Também se tornou um compositor muito requisitado por outras vozes. A primeira foi
Marina Lima, que, em 1995, abriu o álbum “Abrigo” com “Admito que Perdi”. Depois,
vieram inúmeras outras gravações, por artistas como Maria Bethania (“Saudade”), Elba
Ramalho (“Relampiano”), Ney Matogrosso (“O Último Dia” e “Gotas do Tempo Puro”),
Maria Rita (“Muito Pouco”), Mart’nália (“Soneto do Teu Corpo”, “Sem Dizer Adeus” e
“Namora Comigo”), Lenine (“Relampiano” e “Saudade”), Francis Hime (“Há
Controvérsias”), Zélia Duncan (“Carne e Osso”, “Não” e “Sinto Encanto”), e
recentemente Gal Costa, que gravou “Unhas e Cabelos” (Moska/Breno Góes) .
Compositor que construiu seu próprio estilo de tocar violão, no show intitulado
“Violoz” (turnê que começou em 2015), Paulinho Moska pela primeira vez decidiu
levar seus violões preferidos pra estrada: um com cordas de Nylon, outro com cordas
de aço, um violão barítono (afinado em Si), uma guitarra elétrica e um ukelelê. Um
espetáculo quase que teatral com cenário, texto, luz, roteiro e figurino produzido
especialmente pro formato.
Com 10 temporadas veiculadas no Brasil e uma nova temporada gravada em
Montevideo com artistas uruguayos a ser exibida a partir de 27 de novembro de 2018,
o programa “Zoombido”, no Canal Brasil, é outro campo para a atuação do artista,
como apresentador e músico. Nessas 10 temporadas realizadas, ele já levou mais de
240 compositores à sala de espelhos que lhe serve de cenário. Nomes de todas as
gerações e estilos. Além de entrevistar e fotografar, Moska faz um dueto com todos
eles, cantando e tocando violão. Os EPs da série contendo os áudios dos episódios
estão sendo disponibilizados nas plataformas digitais.
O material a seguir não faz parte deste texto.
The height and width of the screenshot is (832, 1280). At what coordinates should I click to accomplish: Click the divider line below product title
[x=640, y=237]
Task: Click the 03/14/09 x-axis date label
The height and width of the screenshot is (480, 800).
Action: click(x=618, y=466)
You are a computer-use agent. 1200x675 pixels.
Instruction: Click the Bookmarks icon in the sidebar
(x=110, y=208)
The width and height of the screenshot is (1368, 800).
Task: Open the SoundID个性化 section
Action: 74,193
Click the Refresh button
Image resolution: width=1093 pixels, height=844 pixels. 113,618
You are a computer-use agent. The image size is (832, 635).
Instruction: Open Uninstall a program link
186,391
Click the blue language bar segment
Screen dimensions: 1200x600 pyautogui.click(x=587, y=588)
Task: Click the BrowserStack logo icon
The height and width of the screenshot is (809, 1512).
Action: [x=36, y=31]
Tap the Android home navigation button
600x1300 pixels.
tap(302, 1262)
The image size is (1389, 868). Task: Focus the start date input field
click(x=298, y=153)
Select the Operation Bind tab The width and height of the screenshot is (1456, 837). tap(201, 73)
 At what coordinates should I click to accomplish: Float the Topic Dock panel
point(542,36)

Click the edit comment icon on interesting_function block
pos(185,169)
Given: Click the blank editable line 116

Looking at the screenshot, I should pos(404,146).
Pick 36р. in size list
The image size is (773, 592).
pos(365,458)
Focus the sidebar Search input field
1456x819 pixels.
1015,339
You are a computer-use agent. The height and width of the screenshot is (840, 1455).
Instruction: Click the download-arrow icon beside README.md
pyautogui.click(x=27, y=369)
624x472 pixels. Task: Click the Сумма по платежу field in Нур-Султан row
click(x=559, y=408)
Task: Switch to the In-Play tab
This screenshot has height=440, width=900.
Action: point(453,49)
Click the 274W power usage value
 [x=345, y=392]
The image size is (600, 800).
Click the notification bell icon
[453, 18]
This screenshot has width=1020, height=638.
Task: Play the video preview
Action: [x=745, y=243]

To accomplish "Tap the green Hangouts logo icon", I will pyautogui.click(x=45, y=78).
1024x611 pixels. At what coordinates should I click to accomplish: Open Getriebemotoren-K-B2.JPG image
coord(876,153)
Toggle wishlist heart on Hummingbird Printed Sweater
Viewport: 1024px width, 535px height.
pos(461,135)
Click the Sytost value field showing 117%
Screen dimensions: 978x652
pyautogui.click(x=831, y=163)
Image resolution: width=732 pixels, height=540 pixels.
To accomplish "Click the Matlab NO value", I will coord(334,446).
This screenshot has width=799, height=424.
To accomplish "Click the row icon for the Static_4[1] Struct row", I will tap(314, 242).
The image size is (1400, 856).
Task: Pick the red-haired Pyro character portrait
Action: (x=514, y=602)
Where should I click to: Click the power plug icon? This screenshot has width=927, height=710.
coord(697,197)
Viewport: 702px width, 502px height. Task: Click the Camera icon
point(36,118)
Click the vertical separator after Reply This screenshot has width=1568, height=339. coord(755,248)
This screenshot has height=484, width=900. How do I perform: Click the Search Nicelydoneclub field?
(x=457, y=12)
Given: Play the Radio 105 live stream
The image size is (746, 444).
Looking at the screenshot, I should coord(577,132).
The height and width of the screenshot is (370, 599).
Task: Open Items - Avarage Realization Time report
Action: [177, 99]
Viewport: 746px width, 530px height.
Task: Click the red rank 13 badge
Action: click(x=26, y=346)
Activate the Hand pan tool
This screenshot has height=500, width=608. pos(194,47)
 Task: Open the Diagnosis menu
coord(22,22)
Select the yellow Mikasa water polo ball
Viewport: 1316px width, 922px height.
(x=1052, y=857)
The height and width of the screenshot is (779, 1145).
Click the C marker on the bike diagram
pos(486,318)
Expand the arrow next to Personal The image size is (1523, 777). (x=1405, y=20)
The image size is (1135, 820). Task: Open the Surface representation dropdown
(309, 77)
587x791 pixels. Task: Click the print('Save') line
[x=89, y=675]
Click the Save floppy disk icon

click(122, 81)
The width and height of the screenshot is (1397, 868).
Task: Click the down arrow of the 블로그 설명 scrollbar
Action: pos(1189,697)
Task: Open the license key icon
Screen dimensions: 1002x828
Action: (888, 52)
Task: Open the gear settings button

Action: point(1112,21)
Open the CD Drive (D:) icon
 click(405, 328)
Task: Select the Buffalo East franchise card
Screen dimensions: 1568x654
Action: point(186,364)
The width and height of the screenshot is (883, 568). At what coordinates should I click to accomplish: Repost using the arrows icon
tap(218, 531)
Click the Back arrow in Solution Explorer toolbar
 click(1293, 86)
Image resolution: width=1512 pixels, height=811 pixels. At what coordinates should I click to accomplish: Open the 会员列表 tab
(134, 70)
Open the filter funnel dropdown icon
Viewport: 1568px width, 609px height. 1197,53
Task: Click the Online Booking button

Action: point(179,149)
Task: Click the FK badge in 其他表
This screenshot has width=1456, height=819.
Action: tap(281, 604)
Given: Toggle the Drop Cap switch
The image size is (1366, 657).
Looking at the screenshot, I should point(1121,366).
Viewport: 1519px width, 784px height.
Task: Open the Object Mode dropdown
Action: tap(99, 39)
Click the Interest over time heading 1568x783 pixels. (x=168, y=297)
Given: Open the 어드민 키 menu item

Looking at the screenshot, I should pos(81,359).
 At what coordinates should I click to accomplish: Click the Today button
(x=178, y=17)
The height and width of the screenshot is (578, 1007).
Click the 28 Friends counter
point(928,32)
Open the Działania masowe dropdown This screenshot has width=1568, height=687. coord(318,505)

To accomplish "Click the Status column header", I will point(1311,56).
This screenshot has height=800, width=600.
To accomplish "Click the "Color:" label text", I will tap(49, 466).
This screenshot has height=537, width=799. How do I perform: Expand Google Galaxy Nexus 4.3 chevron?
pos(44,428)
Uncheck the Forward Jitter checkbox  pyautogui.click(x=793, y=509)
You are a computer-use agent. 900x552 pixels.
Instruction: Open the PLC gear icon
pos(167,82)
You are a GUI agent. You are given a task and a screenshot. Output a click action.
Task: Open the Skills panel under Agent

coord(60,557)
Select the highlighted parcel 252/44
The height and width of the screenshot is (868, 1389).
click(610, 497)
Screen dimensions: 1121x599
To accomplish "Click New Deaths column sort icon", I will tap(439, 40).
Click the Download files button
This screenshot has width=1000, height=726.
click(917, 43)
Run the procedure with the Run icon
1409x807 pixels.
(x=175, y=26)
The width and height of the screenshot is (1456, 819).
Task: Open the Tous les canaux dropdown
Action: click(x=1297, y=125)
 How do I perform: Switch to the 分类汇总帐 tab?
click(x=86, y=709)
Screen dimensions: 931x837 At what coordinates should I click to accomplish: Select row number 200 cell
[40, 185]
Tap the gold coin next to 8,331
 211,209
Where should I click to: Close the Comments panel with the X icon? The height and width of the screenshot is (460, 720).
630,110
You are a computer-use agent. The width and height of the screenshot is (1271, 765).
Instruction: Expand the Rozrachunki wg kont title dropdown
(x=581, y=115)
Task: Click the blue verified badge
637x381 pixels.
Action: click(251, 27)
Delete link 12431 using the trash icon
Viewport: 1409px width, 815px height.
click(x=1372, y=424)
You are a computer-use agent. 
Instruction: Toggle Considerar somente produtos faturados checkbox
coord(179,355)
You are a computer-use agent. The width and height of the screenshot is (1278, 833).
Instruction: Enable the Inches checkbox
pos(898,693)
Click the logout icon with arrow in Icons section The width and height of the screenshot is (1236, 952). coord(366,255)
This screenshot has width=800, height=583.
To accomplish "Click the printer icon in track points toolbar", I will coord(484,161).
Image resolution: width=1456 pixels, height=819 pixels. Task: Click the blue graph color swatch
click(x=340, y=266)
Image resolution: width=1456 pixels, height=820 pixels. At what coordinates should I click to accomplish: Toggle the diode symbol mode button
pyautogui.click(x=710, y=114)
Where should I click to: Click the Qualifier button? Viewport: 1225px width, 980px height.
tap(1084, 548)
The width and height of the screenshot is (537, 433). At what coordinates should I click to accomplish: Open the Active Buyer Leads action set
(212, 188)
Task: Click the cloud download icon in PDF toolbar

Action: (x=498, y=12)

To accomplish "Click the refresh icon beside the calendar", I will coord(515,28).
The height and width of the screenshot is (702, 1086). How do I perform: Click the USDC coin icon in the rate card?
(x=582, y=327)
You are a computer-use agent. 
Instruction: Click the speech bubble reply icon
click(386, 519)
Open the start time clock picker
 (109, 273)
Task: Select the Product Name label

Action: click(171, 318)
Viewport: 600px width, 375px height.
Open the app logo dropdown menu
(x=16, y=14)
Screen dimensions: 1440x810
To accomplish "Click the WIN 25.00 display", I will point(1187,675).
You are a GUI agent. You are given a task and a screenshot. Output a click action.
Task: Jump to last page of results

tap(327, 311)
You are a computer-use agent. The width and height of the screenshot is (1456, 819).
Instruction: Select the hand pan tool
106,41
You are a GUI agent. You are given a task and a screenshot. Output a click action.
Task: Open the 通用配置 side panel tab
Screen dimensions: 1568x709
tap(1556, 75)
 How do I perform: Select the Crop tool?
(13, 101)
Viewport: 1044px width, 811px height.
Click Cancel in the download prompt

Desdobramento de “Zoombido”, os retratos que ele faz dos convidados do programa,
estilosamente distorcidos através de um tijolo de vidro, geraram uma exposição
fotográfica na Galeria Arthur Fidalgo (RJ). Moska já tinha passado por essa experiência
na exposição “Reflexos e Reflexões” ( exibida na Caixa Cultural de Brasília em 2006 )
com os autorretratos que geraram a capa e a arte gráfica do álbum “Tudo Novo de
Novo”, também distorcidos, mas em reflexos de objetos espelhados nos banheiros de
hotéis. A fotografia se transformou em mais um vício do colecionador Paulinho Moska.
Atualmente, além de seus shows e de roda a sua carreira musical, Moska se apresenta
no papel principal do Rei Arthur no Musical “Merlin e Arthur, um sonho de liberdade” ,
atualmente em cartaz no Rio de Janeiro (inicio da temporada em 15 de março de 2019)
e que terá também temporada em São Paulo a partir de junho 2019.